Grandmas can be a terrific source for stories, wisdom and of course, great food.
A new web series, created by Astoria resident Caroline Shin, aims to weave good food and good stories together by focusing on the women who make it all possible: grannies.
“‘Cooking with Granny’ is a web series featuring awesome grandmas cooking dishes from their culture,” Shin said. “While they’re doing so, they share their personal stories about moving to the United States.”
Shin’s inspiration for the show came from interactions with her own granny, Sanok Kim of Corona.
“I started it in 2012 and that was with my own grandma because she has always been my inspiration,” she said. “She’s just such a go-getter. She came here from Korea in the ’60s and adjusted to life here. Me and my sister used to sit with her and make dumplings together and just talk. It became a really endearing dish that caters to my heart.”
While Shin acknowledges all grandmothers have stories and good food to share, “Cooking with Granny” focuses solely on those who immigrated to this country.
“When you go to another country, it becomes a different chapter in your life, you’re in a completely different environment,” Shin said. “My grandma doesn’t know English and she told me that it was extremely difficult when she first moved here because when you’re an immigrant, you have to discover your cultural niche.”
For members of the older generation who struggle with the language, even everyday tasks can be difficult, but Shin said her grandma doesn’t let it get to her.
“She thinks every hamburger, no matter the restaurant, is a Big Mac,” she said. “We would go to Wendy’s or Burger King and she’d ask for a Big Mac. That stuck with me and my siblings, it’s a testament to what an awesome lady she is.”
The videos will run from five to eight minutes each, though preparing the food can take much longer in actuality. Shin said she likes to keep the videos just long enough to hear the granny stories but short enough to maintain viewers’ attention.
While filming, Shin, who is a multimedia journalist, said she likes to bring out her warm personality, crack a few jokes and make sure the grandmas are comfortable.
“With my grandma, I kind of just joke around a lot,” she said. “I love corny jokes and I love clownish things, so I’ll do a stupid dance or mess around with my grandma to keep her comfortable.”
While “Cooking with Granny” is a light affair overall, Shin said she doesn’t want to sugarcoat the strife immigrants can go through.
“I’m looking for sad stories as well,” she said. “My grandma was in North Korea during the Korean War and she told me about how she took her family and migrated down to South Korea. It was a hard time for her. On the other hand, the icing on the cake is that they’re here right now so there was a light at the end of the tunnel after the hardships.”

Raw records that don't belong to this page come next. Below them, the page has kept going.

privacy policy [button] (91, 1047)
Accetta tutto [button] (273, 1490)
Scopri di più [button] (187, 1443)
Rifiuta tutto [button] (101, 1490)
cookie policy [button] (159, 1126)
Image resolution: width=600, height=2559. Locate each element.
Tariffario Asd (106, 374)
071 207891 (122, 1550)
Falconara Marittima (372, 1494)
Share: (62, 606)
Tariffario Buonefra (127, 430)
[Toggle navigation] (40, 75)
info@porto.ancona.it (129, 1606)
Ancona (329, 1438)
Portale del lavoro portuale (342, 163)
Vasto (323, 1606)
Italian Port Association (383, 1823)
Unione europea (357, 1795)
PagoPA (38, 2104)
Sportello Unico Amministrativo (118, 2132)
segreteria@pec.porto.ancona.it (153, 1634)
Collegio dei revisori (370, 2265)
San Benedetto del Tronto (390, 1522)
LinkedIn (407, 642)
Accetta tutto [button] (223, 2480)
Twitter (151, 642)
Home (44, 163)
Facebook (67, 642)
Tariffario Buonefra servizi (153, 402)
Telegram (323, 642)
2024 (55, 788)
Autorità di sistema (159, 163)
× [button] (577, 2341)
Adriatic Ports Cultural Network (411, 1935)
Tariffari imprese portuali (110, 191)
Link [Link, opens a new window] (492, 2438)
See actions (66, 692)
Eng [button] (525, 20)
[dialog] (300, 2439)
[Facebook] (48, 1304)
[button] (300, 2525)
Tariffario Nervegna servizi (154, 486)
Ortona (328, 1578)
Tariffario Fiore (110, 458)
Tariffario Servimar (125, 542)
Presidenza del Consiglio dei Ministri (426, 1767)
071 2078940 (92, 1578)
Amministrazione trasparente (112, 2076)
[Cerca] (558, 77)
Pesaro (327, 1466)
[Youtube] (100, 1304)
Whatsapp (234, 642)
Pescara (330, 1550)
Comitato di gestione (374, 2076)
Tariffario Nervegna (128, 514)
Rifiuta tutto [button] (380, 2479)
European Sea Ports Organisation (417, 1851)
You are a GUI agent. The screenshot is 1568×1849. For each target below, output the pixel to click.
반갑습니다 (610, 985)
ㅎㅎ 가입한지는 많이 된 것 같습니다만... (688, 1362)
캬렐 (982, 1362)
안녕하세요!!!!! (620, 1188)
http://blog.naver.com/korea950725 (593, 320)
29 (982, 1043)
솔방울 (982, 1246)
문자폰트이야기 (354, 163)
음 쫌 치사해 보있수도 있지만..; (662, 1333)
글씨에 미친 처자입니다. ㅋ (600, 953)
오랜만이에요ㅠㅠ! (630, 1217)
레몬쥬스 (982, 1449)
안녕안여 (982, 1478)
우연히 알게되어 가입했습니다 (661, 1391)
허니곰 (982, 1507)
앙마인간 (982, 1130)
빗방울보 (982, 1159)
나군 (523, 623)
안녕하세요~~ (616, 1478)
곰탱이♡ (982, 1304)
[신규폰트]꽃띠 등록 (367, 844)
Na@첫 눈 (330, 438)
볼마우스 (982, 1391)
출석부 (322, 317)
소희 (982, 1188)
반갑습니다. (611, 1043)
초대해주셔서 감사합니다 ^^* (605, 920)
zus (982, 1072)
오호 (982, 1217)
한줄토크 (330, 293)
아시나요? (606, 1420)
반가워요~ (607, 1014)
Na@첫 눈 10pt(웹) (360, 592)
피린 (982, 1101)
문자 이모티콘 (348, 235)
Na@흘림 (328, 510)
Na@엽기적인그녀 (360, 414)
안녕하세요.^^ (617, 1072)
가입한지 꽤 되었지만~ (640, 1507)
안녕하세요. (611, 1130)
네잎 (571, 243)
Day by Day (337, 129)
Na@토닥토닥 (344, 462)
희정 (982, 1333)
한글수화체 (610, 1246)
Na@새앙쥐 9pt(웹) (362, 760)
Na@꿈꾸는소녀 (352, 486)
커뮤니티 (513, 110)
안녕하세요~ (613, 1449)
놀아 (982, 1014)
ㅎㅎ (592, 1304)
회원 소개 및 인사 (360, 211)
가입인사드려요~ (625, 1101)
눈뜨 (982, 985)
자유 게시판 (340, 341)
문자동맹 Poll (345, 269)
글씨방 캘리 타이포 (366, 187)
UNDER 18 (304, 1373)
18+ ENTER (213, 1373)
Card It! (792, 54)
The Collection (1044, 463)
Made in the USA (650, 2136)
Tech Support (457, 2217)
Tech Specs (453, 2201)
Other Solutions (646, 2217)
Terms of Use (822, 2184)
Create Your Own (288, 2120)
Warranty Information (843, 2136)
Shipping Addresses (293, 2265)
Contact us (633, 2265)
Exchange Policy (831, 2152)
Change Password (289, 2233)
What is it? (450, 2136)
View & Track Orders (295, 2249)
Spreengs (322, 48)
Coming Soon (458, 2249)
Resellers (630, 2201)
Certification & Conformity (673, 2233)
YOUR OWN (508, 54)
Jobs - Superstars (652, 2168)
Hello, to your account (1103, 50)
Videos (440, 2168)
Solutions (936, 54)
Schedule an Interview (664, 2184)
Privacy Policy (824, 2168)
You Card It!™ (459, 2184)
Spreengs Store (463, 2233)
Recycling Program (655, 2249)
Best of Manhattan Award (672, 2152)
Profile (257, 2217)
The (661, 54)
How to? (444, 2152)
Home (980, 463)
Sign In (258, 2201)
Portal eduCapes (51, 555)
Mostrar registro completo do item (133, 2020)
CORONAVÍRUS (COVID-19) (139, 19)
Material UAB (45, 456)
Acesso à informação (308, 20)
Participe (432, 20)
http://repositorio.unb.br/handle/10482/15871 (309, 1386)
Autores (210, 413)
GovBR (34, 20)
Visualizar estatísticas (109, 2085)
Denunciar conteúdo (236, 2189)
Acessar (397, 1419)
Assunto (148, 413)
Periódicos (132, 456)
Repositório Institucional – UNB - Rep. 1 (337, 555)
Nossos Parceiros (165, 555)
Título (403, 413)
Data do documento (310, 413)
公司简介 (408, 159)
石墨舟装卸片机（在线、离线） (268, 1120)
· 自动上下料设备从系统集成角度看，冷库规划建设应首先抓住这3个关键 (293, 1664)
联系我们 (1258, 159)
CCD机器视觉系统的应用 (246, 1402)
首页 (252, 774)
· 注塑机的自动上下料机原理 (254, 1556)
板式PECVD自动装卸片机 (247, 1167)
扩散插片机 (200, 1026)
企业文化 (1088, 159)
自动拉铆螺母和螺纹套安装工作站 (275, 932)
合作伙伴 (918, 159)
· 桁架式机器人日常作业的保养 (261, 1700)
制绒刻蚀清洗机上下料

With a handful of episodes featuring her grandmother under her belt, Shin is looking to expand the show and cook with grannies from different cultures.
“Food is culture and culture is food,” she said. “Food is a colorful, flavorful, manifestation of culture. Who doesn’t love food? I want to get as many different cultures in the remaining episodes as I can.”
To fuel her efforts, Shin launched a Kickstarter campaign on April 22 to raise funds for production. If she does not reach her $11,000 goal, she will not receive any funding, as part of Kickstarter’s all-or-nothing model.
Money raised will go toward transportation, crew and equipment, ingredients, fliers, editing and more.
“I really want the younger generation to appreciate their grandmothers,” she said. “I have seen pretechnology times and now I’m totally immersed in it but these grandmas appreciate the world without technology. They have these awesome stories to tell.”